As handwriting gets replaced by typing, and as students move from the pen to the computer, the essence of the letterform undergoes a change. It is not hard to imagine that in the future there will be a time when type designers no longer write by hand—perhaps it is already here?—and when this time comes, the form of the letters they design will naturally shed all the nuances of pen and ink, replacing them with ever more abstract forms.

The influence of handwriting is evident in early typefaces, and especially clear in the italics. Take the italics on Garamond style faces—the curves of the “z”, the loop on the “k”, the inward curl on the “h”—all details that imitate the flow of the hand. Once handwriting is no longer practiced, these details will be gone since the designer will have neither the knowledge of them nor the instinct to produce them. They will be replaced by straighter lines and simpler curves, born in the abstract realm of ideas.

Already today the serif typefaces have given way to the sans-serif in body text. Where serif typefaces are used, they are used not for their visual characteristics, but for their historicity—that is, for their ability to summon a sort of prestige that comes from an association with an earlier time. The serif is used intentionally to project age. Typefaces like Baskerville that were, at the time of their creation, regarded by some as being too modern, are now so antiquated that they are used to give an impression of authority that comes with age.

Although the letterform today is wholly abstract, e.g. the form of the letter ‘A’ is merely a triangular shape to the reader that represents nothing but itself, the flow of the strokes in the humanist typefaces, and especially in italics, mirrors our experience of writing. As we see the letterform, our mind recalls the motions of the hand. We derive pleasure from these forms because in them we see a perfectly executed motion. We feel the motion in our hand.

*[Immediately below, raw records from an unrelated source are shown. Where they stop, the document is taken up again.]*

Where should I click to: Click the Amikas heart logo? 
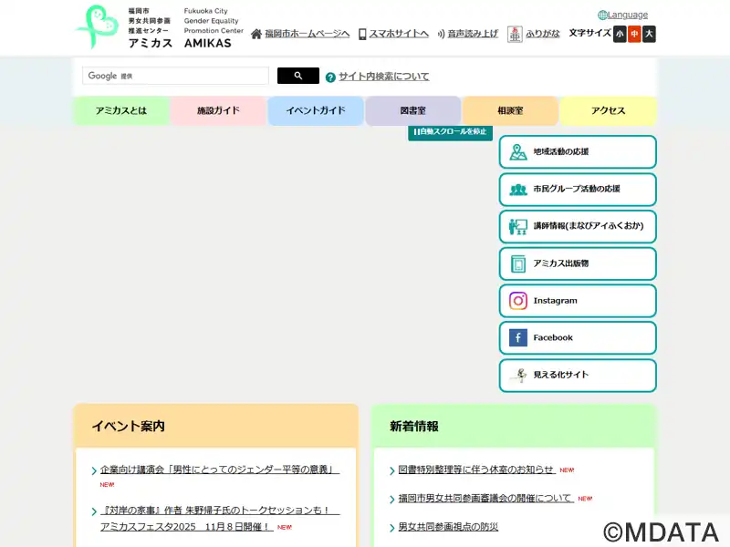(x=96, y=27)
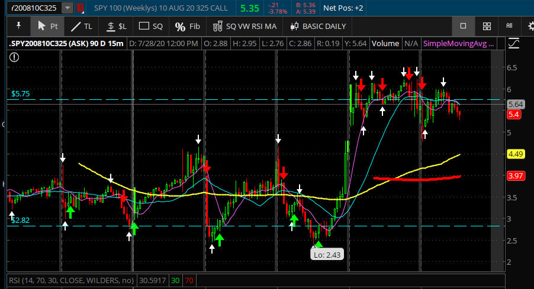Image resolution: width=534 pixels, height=289 pixels.
Task: Click the .SPY200810C325 (ASK) 90 D 15m title
Action: click(66, 44)
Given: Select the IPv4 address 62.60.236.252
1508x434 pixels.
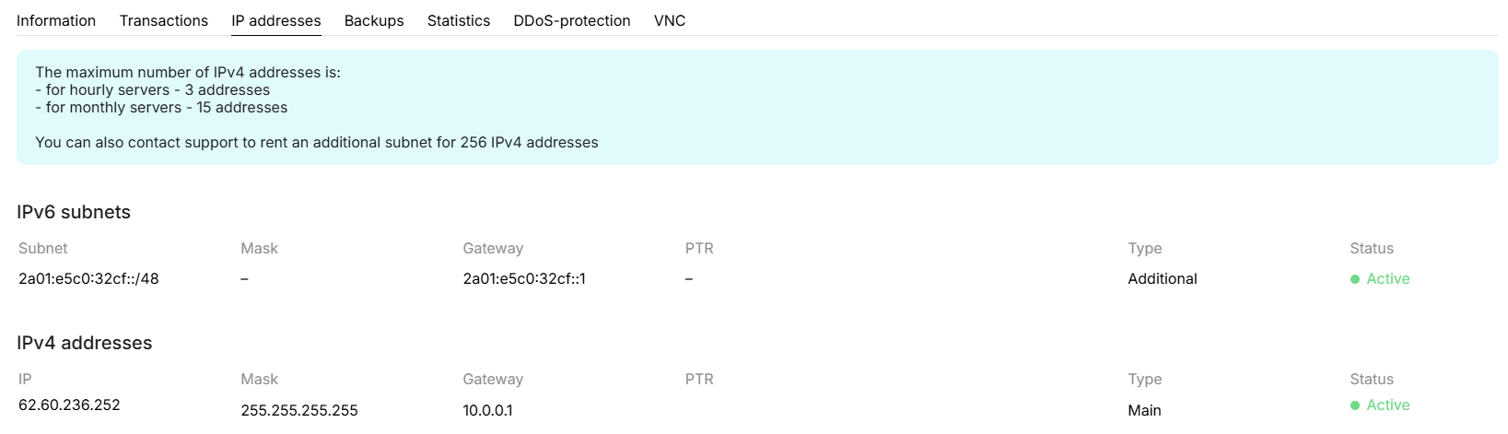Looking at the screenshot, I should [69, 405].
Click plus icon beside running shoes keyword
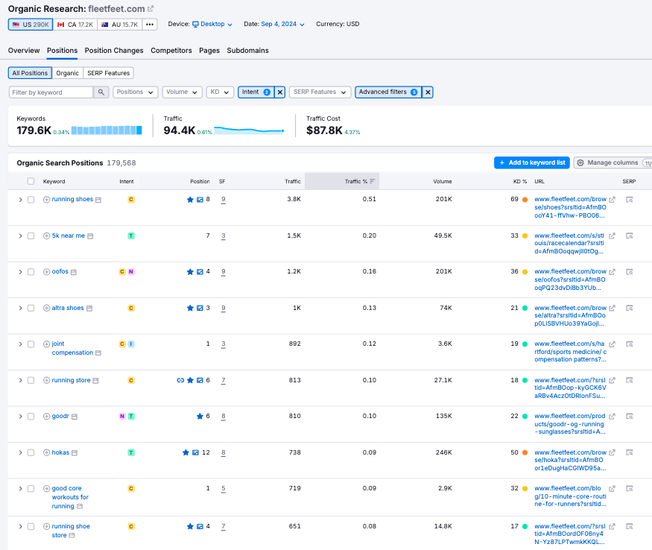 click(46, 200)
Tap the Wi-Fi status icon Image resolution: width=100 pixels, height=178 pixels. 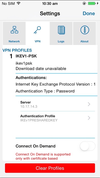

Without this connection, without the experience of writing, there will be no such pleasure. The letterform that imitates handwriting will provide no recall for the reader who does not possess the subconscious knowledge of the motions needed to produce it. Thus, like the letter ‘A’, which in the Phoenician alphabet was a picture of an ox head but is today a wholly abstract form disconnected from any meaning beyond being the form of a letter, those letterforms that derive their shapes from handwritten motions will offer no visceral experience to a reader who has no experience writing by hand. They will not feel the motion in their hand and thus will not feel that special pleasure of its perfect execution. The italics will go the way of the serif, and the letterforms will assume an ever simpler form, with style being derived by an experimental manipulation of form rather than being informed by our experience with the physical media.